## Estratto del documento
Ma forse vale la pena di riflettere su una vicenda umana che, fuori dalle apparenze, ha contribuito alla vita della nostra città.

La mia conoscenza di Angelo è durata 35 anni di cui 15 passati fianco a fianco nell’ufficio di Massenzio a lavorare alla manifestazione e a commentare il mondo, per lo più a lamentarci di quella entità astratta che chiamavamo “Partito” e che tanto ha contribuito a rovinarci il fegato ben prima che avercela con la politica andasse di moda.

Un’esperienza così lunga e complessa non può avere una narrazione organica tanto più che il protagonista non era persona facile nel mostrarsi agli altri quasi sempre riparato da quella maschera da romano disincantato e flemmatico che nascondeva una forte e sofferta partecipazione alle cose.

Cercherò di farlo prendendo a prestito dalla cultura popolare e da quella aulica una serie di titoli secondo il più spiccato stile massenziente.

## Descrizione del compito
Riscrivi per intero e parola per parola il brano su Angelo qui sopra.

## Materiale fornito

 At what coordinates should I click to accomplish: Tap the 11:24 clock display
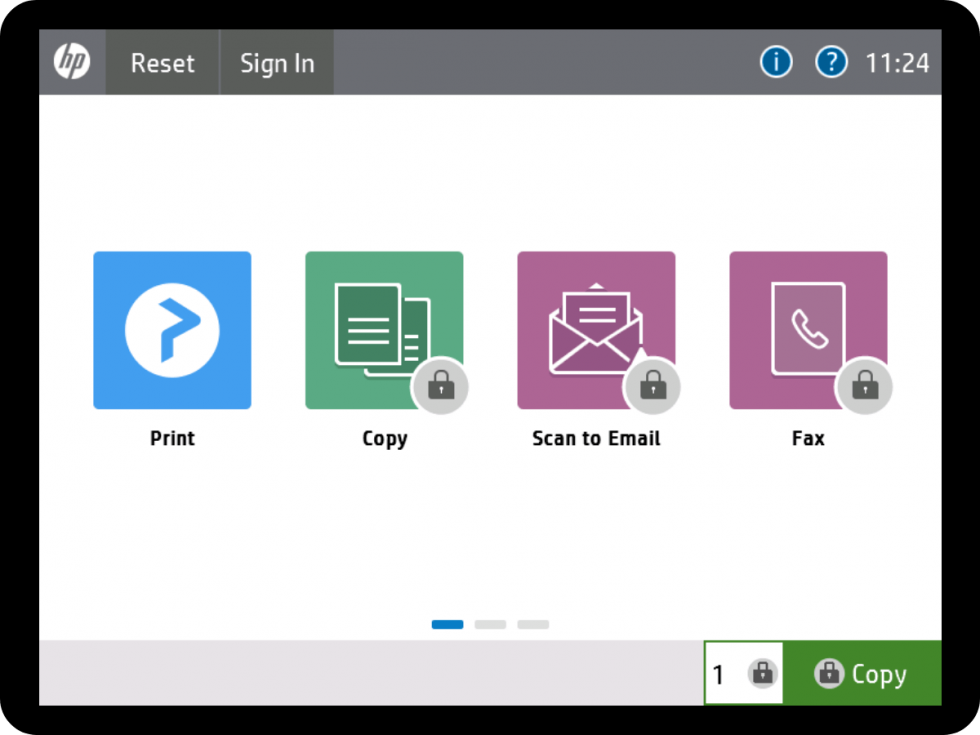[x=897, y=63]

## Risultato del compito
Ma forse vale la pena di riflettere su una vicenda umana che, fuori dalle apparenze, ha contribuito alla vita della nostra città.

La mia conoscenza di Angelo è durata 35 anni di cui 15 passati fianco a fianco nell’ufficio di Massenzio a lavorare alla manifestazione e a commentare il mondo, per lo più a lamentarci di quella entità astratta che chiamavamo “Partito” e che tanto ha contribuito a rovinarci il fegato ben prima che avercela con la politica andasse di moda.

Un’esperienza così lunga e complessa non può avere una narrazione organica tanto più che il protagonista non era persona facile nel mostrarsi agli altri quasi sempre riparato da quella maschera da romano disincantato e flemmatico che nascondeva una forte e sofferta partecipazione alle cose.

Cercherò di farlo prendendo a prestito dalla cultura popolare e da quella aulica una serie di titoli secondo il più spiccato stile massenziente.